Innovation: worker-driven social responsibility: Time and again WageIndicator analyses from a host of countries show that compliance with labour law is a tedious affair almost everywhere. Therefore the Gajimu Factory Pages-project that WageIndicator ran for the second year in Indonesia merits special attention. It seems to hold a promise to remedy the sorry state of affairs when it comes to compliance. Equipped with a special questionnaire stored on tablets, interviewers trained by the local team approached workers from a selection of factories in the garment sector on Java, in close consultation with counterparts on the ground, very often trade union activists/officials. Per factory at least 30 workers were interviewed. Data was uploaded soon after and elaborated by the international backup team. Here of course the sophisticated WageIndicator online infrastructure proved its worth by showing results in a matter of days only. 

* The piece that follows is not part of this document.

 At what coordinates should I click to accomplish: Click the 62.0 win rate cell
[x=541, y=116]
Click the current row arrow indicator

These results were presented on the Factory Page of the particular factories targeted. The next step was for the local team to take: it presented its findings to the factory management and tried to discuss the results. Possible wrongs detected might be remedied on the spot, tedious issues which remain might lead to ensuing publication on the national WageIndicator websites.The approach developed in Indonesia could be made good use of half a year later in Ethiopia already. It therefore seems that WageIndicator is on track to instrumentalize compliance with prevailing labour law, by drawing on its databases for tools that can be tailor-made, country-, industry-, or even factory-specific for the purpose. This approach has been aptly called worker-driven social responsibility. 

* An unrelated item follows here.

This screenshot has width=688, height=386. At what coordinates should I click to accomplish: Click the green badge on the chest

Organization remained stable: To build, maintain and make use of its extensive infrastructure efficiently, WageIndicator relies on a team of professionals working across many countries. During 2018 year the team remained stable, no major changes in personnel had to be made. In its day-to-day work the team relies heavily on the internet. Continuous efforts are made to improve planning, development and communication processes. As in previous years, in 2018 too, WageIndicator organized team building meetings. An online innovation are the Happy Hours on Friday when team members from around the globe exchange views, talk over a virtual drink and share emotions. In addition prestigious international conferences, e.g. ILERA in Seoul, saw WageIndicator contributions. 

Finances: Current projects and respective contributions to the overall revenue were:

  • Transparency through mobile internet. Enabling apparel workers and employers to check, debate, negotiate and publish wages and working conditions online - C&A Foundation. April - 2017- August 2019. Total Euro 539,270
  • for living wages in the garment sector - FNV Mondiaal - 2018-2019- 2020 -granted; Euro 124,000 
  • BARCOM - With innovative tools for bargaining support in the commerce sector (BARCOM) - European Social Dialogue. Through University of Amsterdam/AIAS - till April 2018 


Projects Proposed in 2018 which came through in 2019:

  • Extension C&A Foundation - Transparency through Mobile Internet, (Gajimu - Factory pages project) for April - August 2019, Euro 45,000 
  • Extension for living wages in the garment industry - extra Euro 20,000 


Projects Proposed in 2018 by WageIndicator Foundation and University of Amsterdam/AIAS-HSI jointly: 

  • SSHOC project - indirect, 3 years - start January 2019 - Euro 130,000 
  • COLBAR project - European Social Dialogue - 2 years - start April 2019 - Euro 150,000


The result before taxes came to a deficiency of € -4,315 compared to € -44,637 in 2017; against a budgeted result of € -17,325. This negative result is deducted from the general fund, accumulating to a total of € 122,527 per end of 2018. The bank and cash balances per year end are € 200,000, just slightly less than in 2017 (€ 203,000). Per end of 2018, outstanding advance payments and debtors amounted to € 53,000 as against € 37,000 per end of 2017. Short term liabilities increased from € 122,000 per end of 2017 to € 134,000 per end of 2018. The combined effect is that the liquidity position was slightly reduced, but remained secure.